My dog’s eyes reflect as red light-the neighbor’s dog is green.
And I have seen some dogs whose eyes reflect blue light.
Why is this?

It’s determined by the Tapetum (properly the Tapetum Lucida), which is a reflective layer at the back of the eye that reflects light back through the retina. One thing I hate about people who explain it this way is that it leaves out why this is important or works – it gives the retina a second chance to register light that has passed through it unabsorbed in the first pass, effectively doubling its optical length

I hadn’t noticed any difference in reflected eye color among dog species. My cats seem to reflect yellow. People lack a tapetum, but you can get a red reflection from the blood vessels in the eye that is directed back toward a camera by the same focusing optics that make the image on the retina, thuis producing the infamous “red eye” on pictures you take with a flash.

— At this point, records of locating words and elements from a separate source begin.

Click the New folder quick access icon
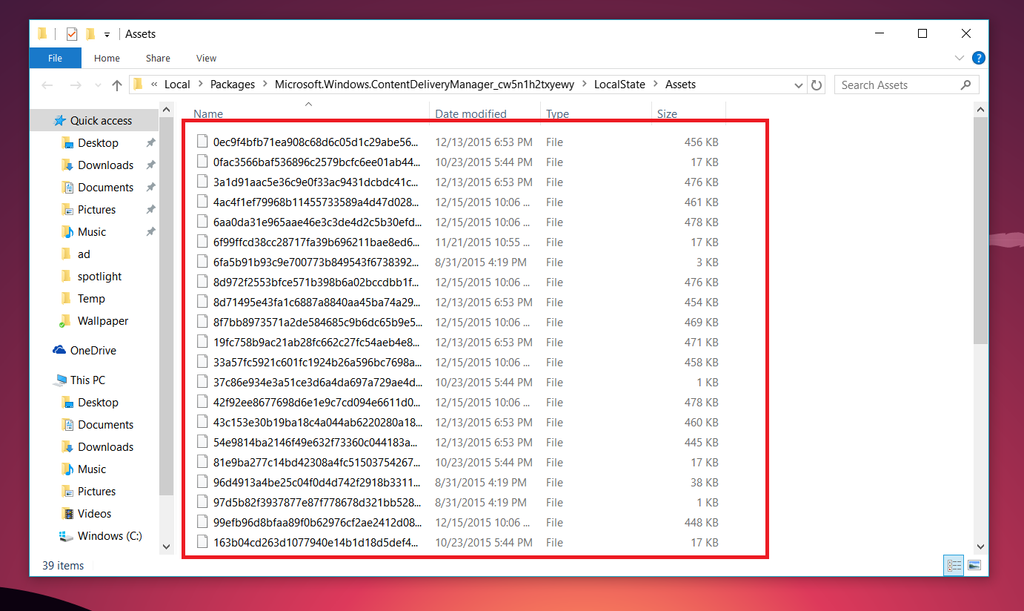1024x611 pixels. 91,33
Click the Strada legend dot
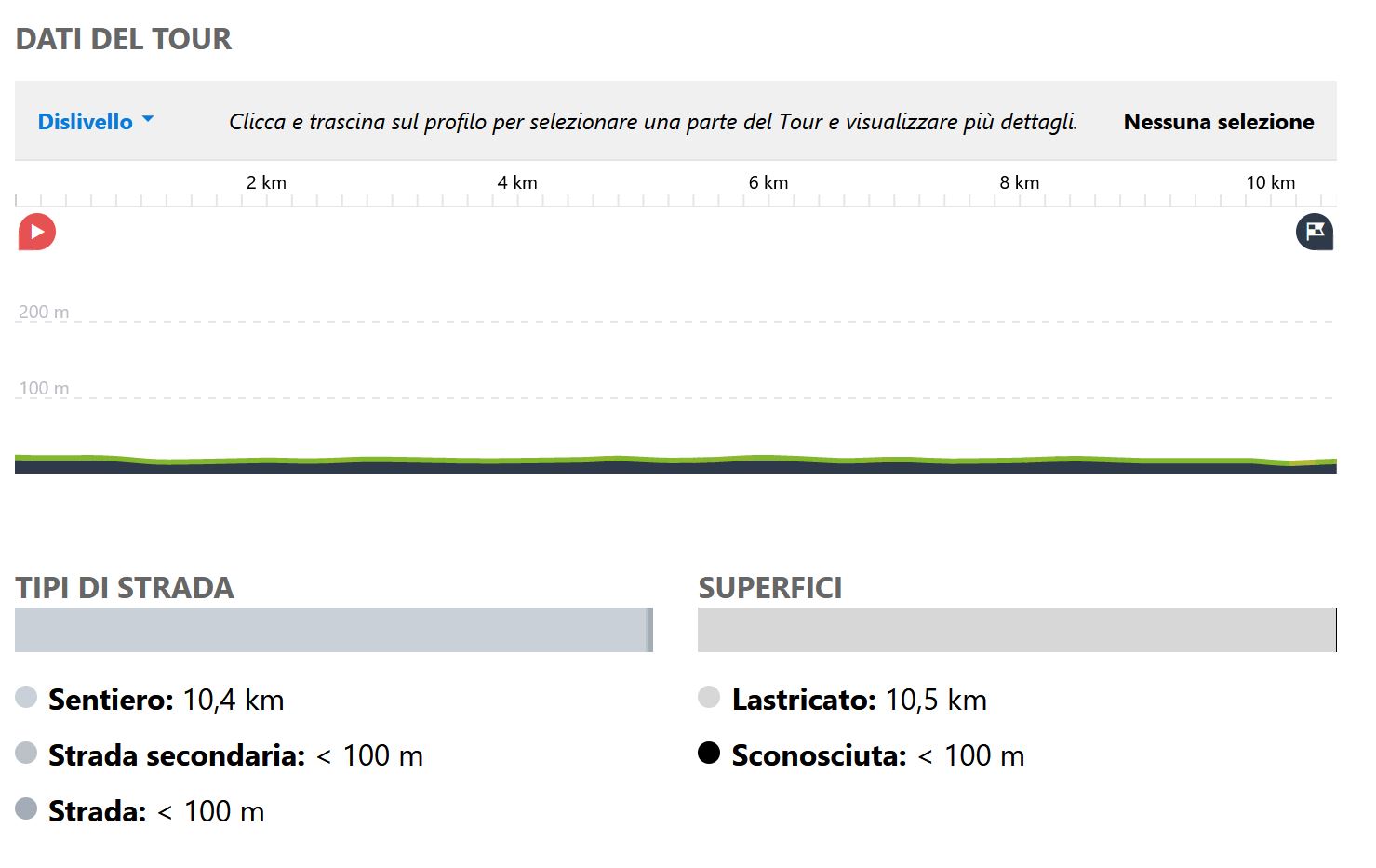The height and width of the screenshot is (868, 1376). 26,808
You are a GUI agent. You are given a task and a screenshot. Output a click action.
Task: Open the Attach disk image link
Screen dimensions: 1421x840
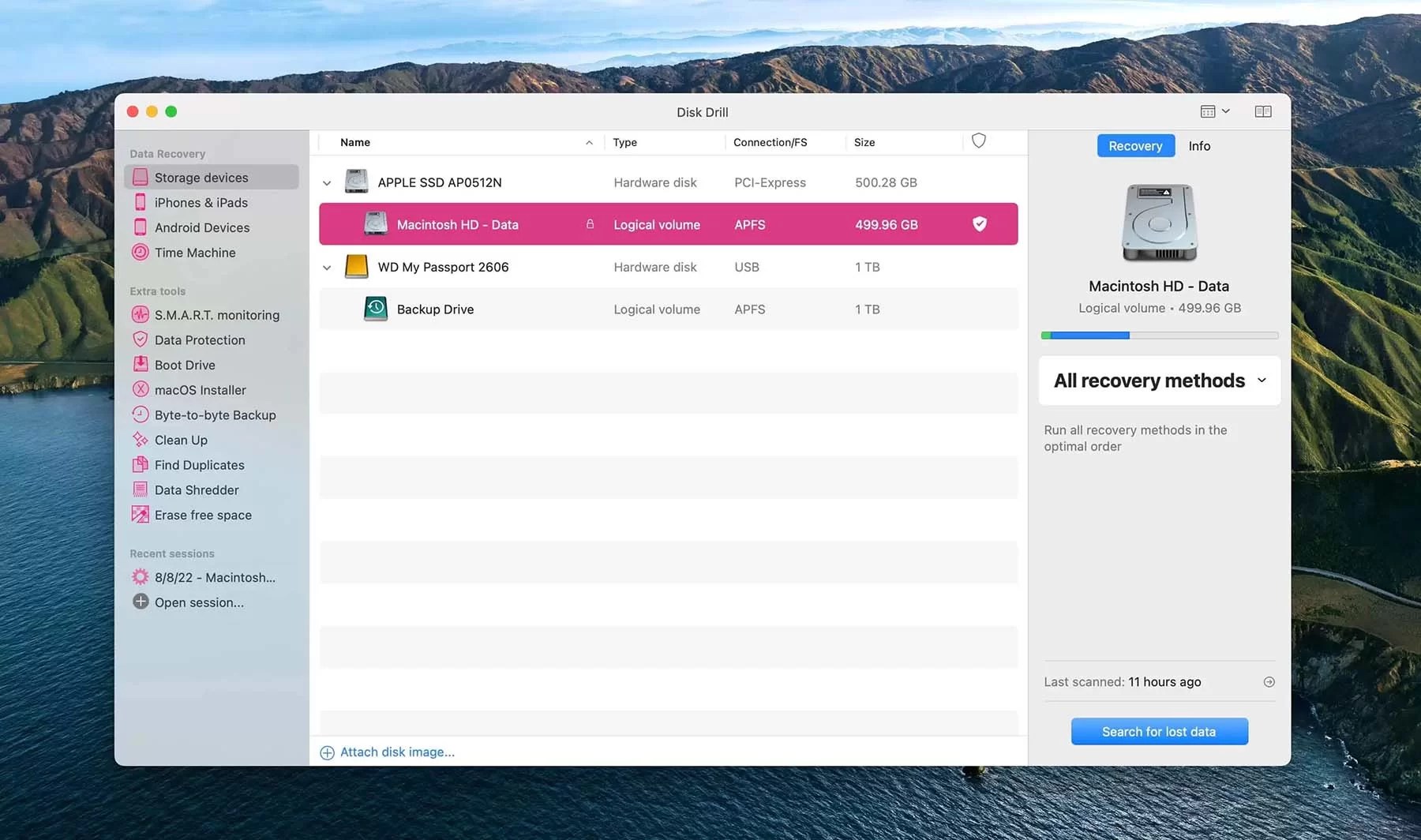pyautogui.click(x=396, y=751)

I asked this question here many moons ago, and I don’t recall whether I got a definitive answer. All of our dogs’ eyes have always reflected red – except for Scout, the shepherd/lab mix, whose eyes glowed bright Kryptonite green. It was spooky.

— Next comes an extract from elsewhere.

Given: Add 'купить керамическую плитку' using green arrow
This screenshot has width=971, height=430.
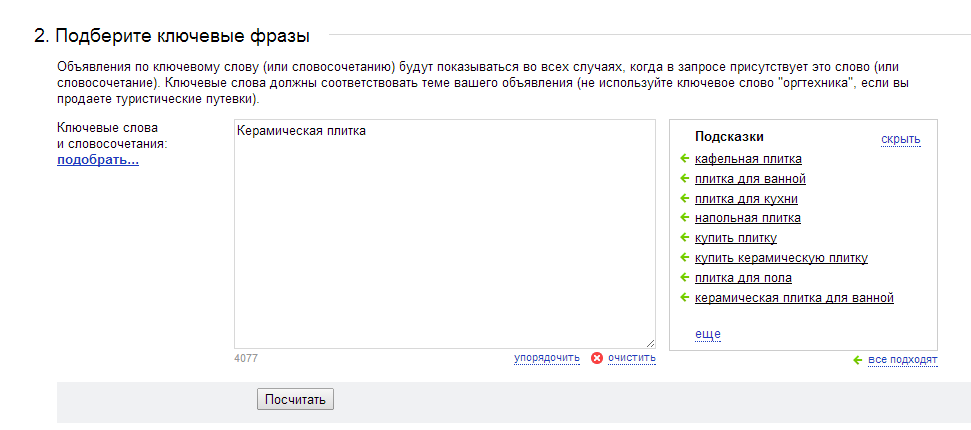Looking at the screenshot, I should tap(684, 257).
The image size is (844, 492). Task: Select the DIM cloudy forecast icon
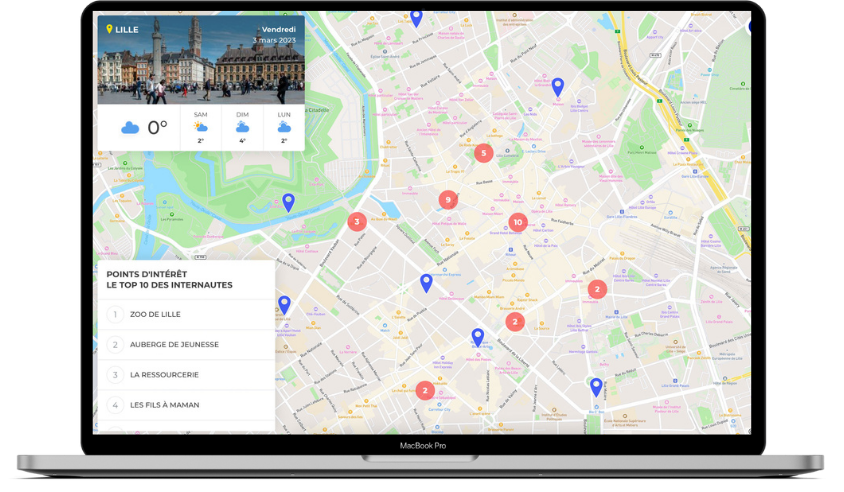pos(242,127)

Not quite sure what are meaning by that effectively doubling its optical length bit. Your cite though gets it right. It increases low light sensitivity by maximizing photon capture but at the cost of some blurriness. The species that have independently evolved it tend to hunt at night.

My dog has two different colored eyes each of which reflects a different color (red and green).

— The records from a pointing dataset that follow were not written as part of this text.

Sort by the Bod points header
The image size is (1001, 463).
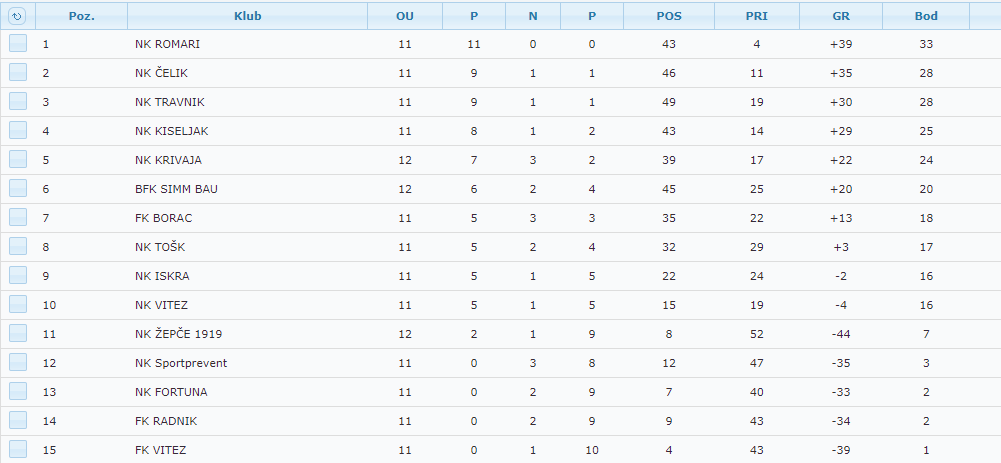pyautogui.click(x=926, y=16)
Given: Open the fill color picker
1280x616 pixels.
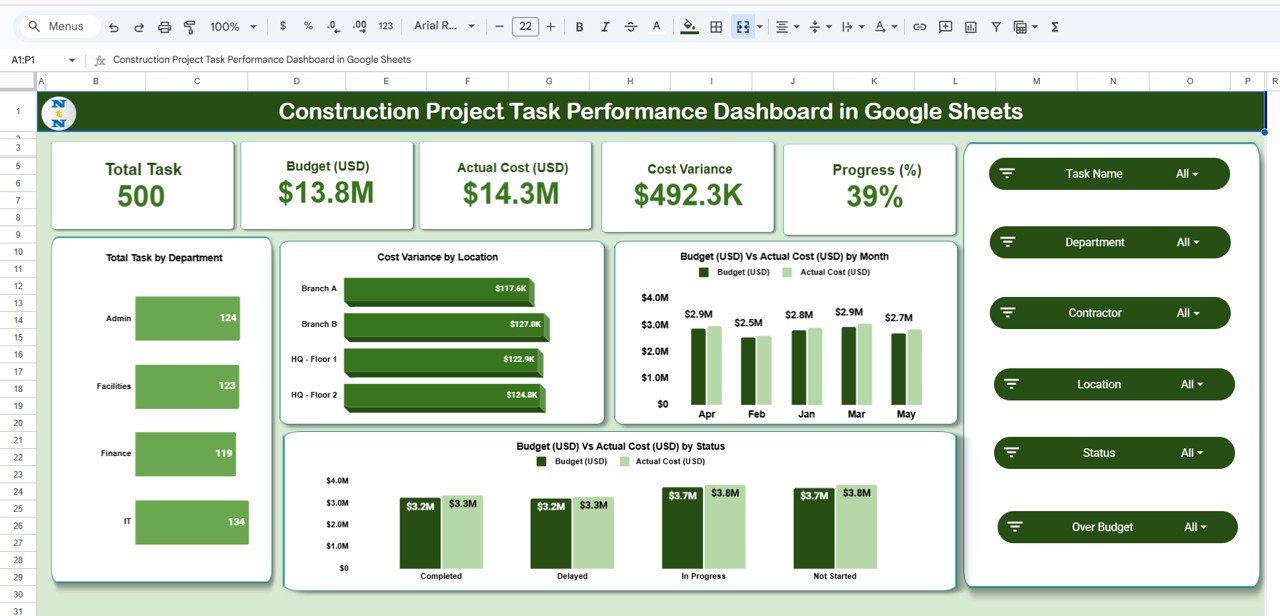Looking at the screenshot, I should coord(689,27).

Is tapetum color determined by eye color?

Click on his wiki link.

As for cats, two of mine reflect the usual green and one reflects orange. They all have similar eye colors, too.

The light passes through the same length of retina twice. That’s twice the optical length. are you implying that’s incorrect?

Well I don’t understand what it has to do with the advantage of a tapetum. The light hits the back of the eye with it’s optical length, focused on the retina. Some light do not hit any receptors and are reflected, actually twice, off the tapetum in the back, to the front, and reflected back again. More chance to catch a photon but less focus. More optical length somehow implies a focusing advantage to me and that is not involved at all. In any case the extra distance the light travels is not the important part.

My confusion as well. No, it does not work that way and no increase in optical length. Any photons that miss receptors are hit the tapetum and are reflected off at a slightly different angle to possibly hit a nearby but slightly differently located receptor on its way back through the retina. The extra distance travelled is minute.